Seven Bells is not far removed from what Secret Of The Moon was playing around with on Privilegivm. For those unaware of the band's past, that means songs that rotate between standard blasting whiplash and controlled, mid-tempo ranges. If there's something that the band have down to an exact science, it's the manipulation of the atmosphere. These songs feel damned, stripped of emotions and soul, leaving an empty vessel to give in to the wicked temptations of the devil.
The title track begins the album as expected, with a two-minute build of slow-moving riffs that drains the life out. When things seem at their most grim, along comes vocalist SG to proclaim, "O God, forsaken universe." A decent guitar solo, which is not something the band is widely credited for, closes out the first track. The first half is pretty similar to the title track, weaving around themes of ritualistic jargon supported by SG's hybridized haunting chants/raspy singing.
The band holds off on the ambitious material for the last three tracks. "Worship" is the strongest of the bunch, a lofty nine-minute jam that includes an excellent bass-led transition and tempo shifts that avoid coming off as awkward. "Nyx" starts out promising enough, and its organ-heavy outro piles on the ambience, but succumbs to its own grand vision. "The Three Beggars" is a little more resourceful with its length, and has an energetic spark missing from many of the songs. Well-placed female vocals add to the eerie mood that clouds the tune.

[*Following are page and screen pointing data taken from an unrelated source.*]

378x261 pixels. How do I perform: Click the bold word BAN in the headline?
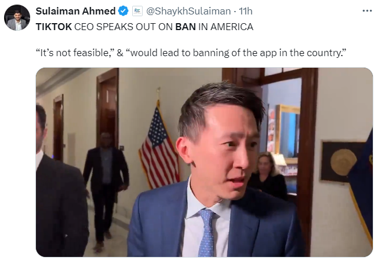pos(186,27)
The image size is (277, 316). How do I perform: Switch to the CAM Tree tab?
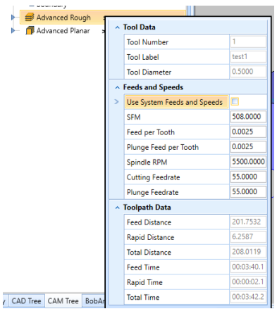click(x=63, y=301)
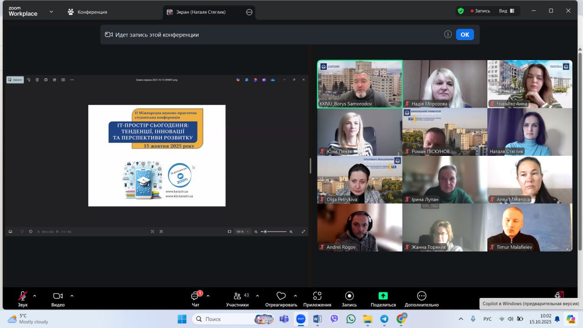Click the recording info circle icon

tap(448, 35)
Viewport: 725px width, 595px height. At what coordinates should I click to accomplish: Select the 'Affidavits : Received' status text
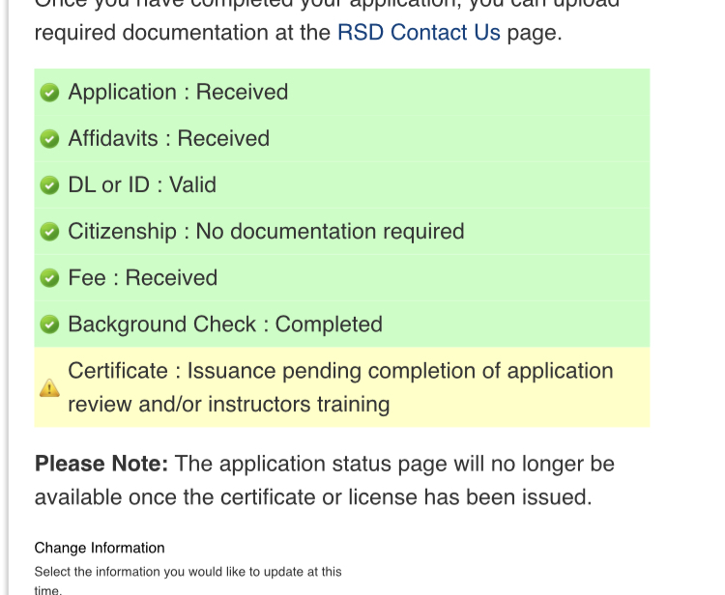coord(168,139)
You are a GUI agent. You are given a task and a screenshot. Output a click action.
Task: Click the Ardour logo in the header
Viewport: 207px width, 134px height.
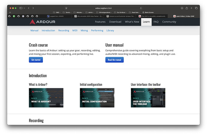coord(42,22)
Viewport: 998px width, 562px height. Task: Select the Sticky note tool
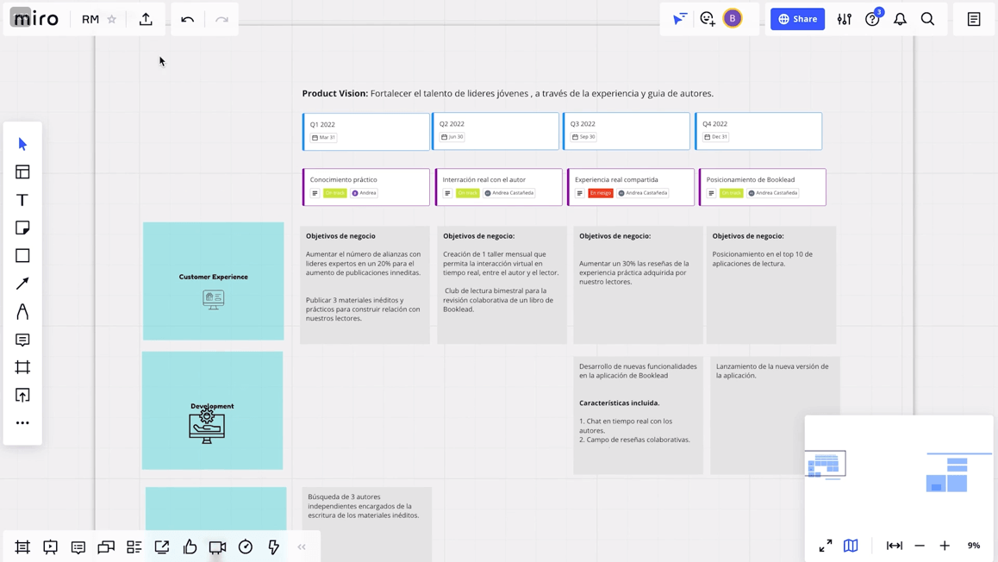[x=22, y=228]
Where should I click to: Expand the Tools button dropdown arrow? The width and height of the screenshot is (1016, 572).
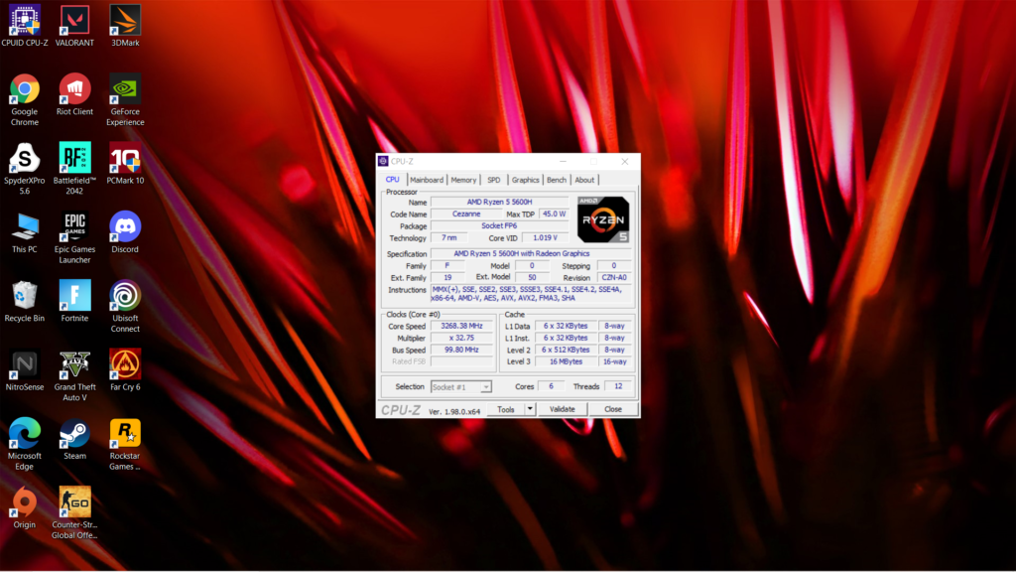click(x=530, y=409)
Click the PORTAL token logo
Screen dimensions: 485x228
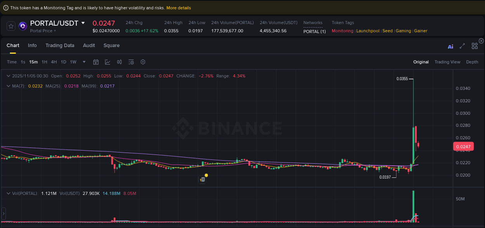pyautogui.click(x=23, y=26)
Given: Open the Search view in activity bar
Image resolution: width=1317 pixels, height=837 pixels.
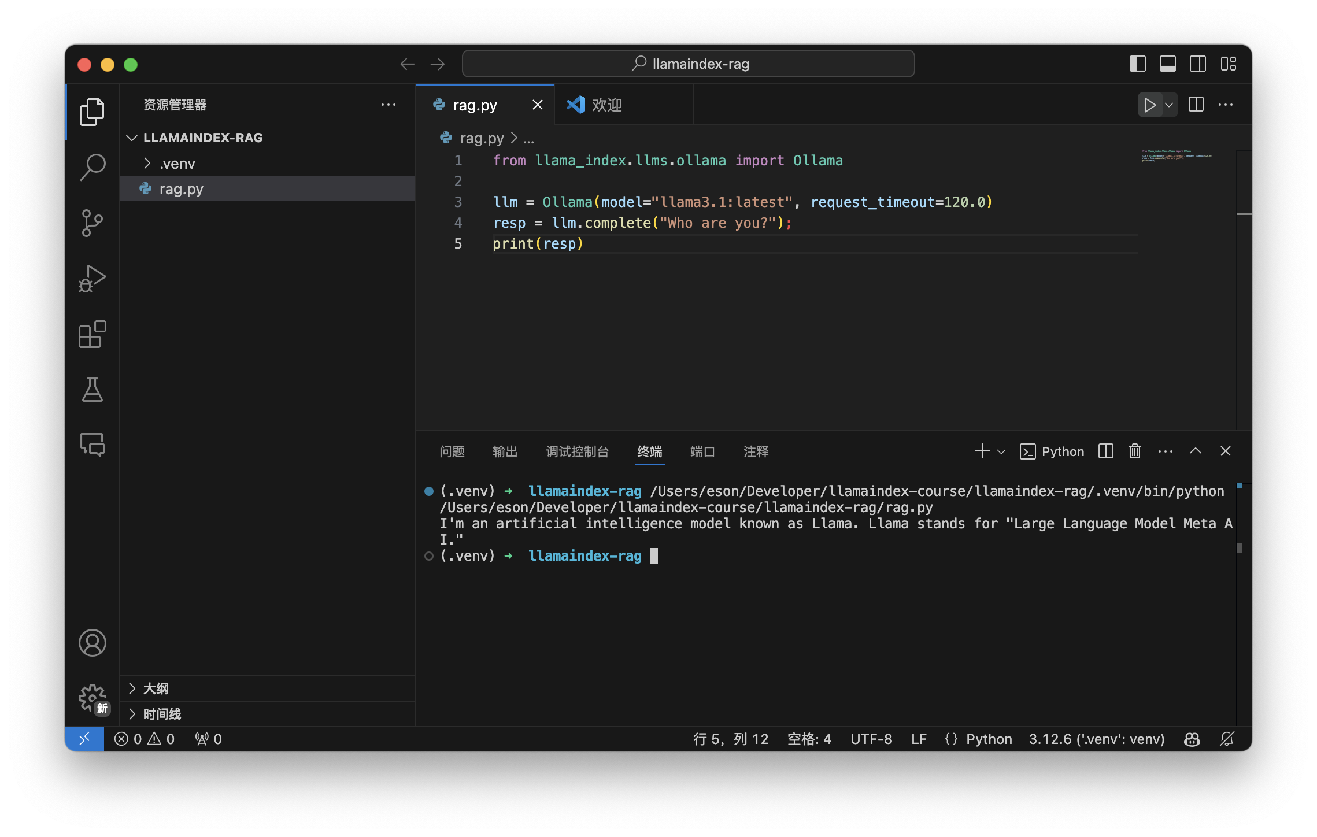Looking at the screenshot, I should pos(92,167).
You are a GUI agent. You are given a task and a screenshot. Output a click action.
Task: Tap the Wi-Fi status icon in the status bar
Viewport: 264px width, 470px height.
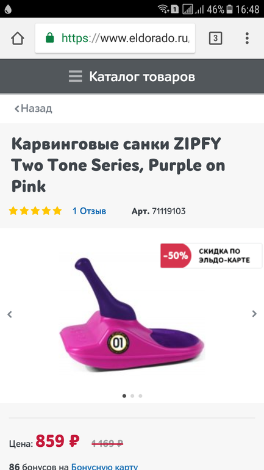coord(163,9)
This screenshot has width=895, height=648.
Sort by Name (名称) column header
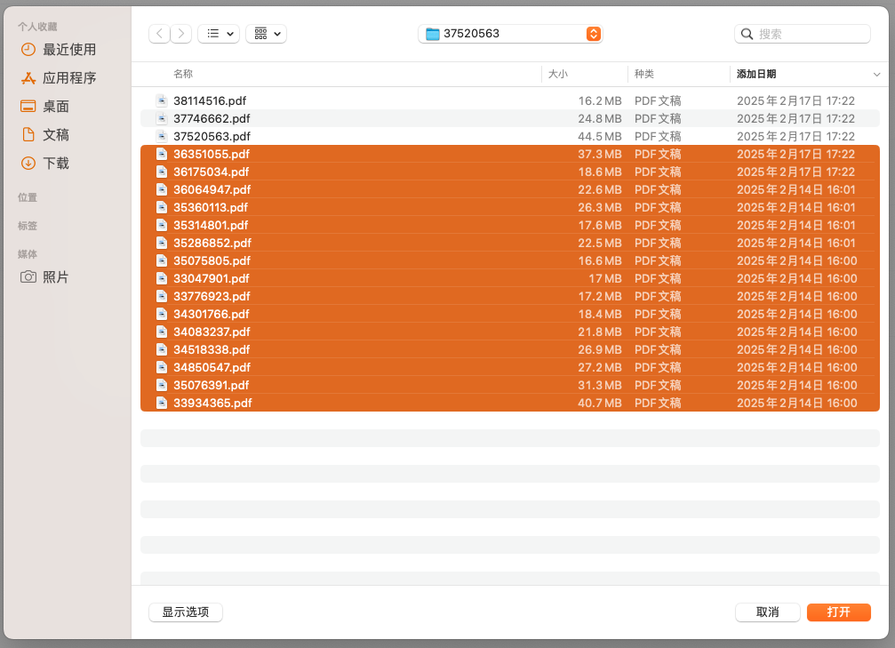[183, 74]
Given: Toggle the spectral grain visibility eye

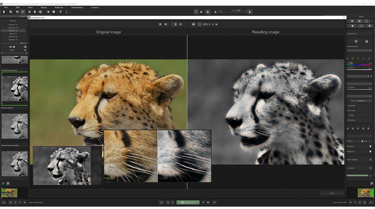Looking at the screenshot, I should point(370,152).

A lack of definite progression does not hinder the lasting power of Seven Bells. It's about on par with their previous albums, and fans should be very satisfied with how Secrets Of The Moon captures the essence of their moody, straight-faced selves. The band is at the point where consistency is a guaranteed, but innovation is not. While it should do well with long-time listeners of the band, it's also a good starting point for those who want to dive into the bleak apparels of Secrets Of The Moon.
Bottom Line: Seven Bells is not a major step forward from Privilegivm, but is still a solid album of moody black metal that borders on doom/ambience.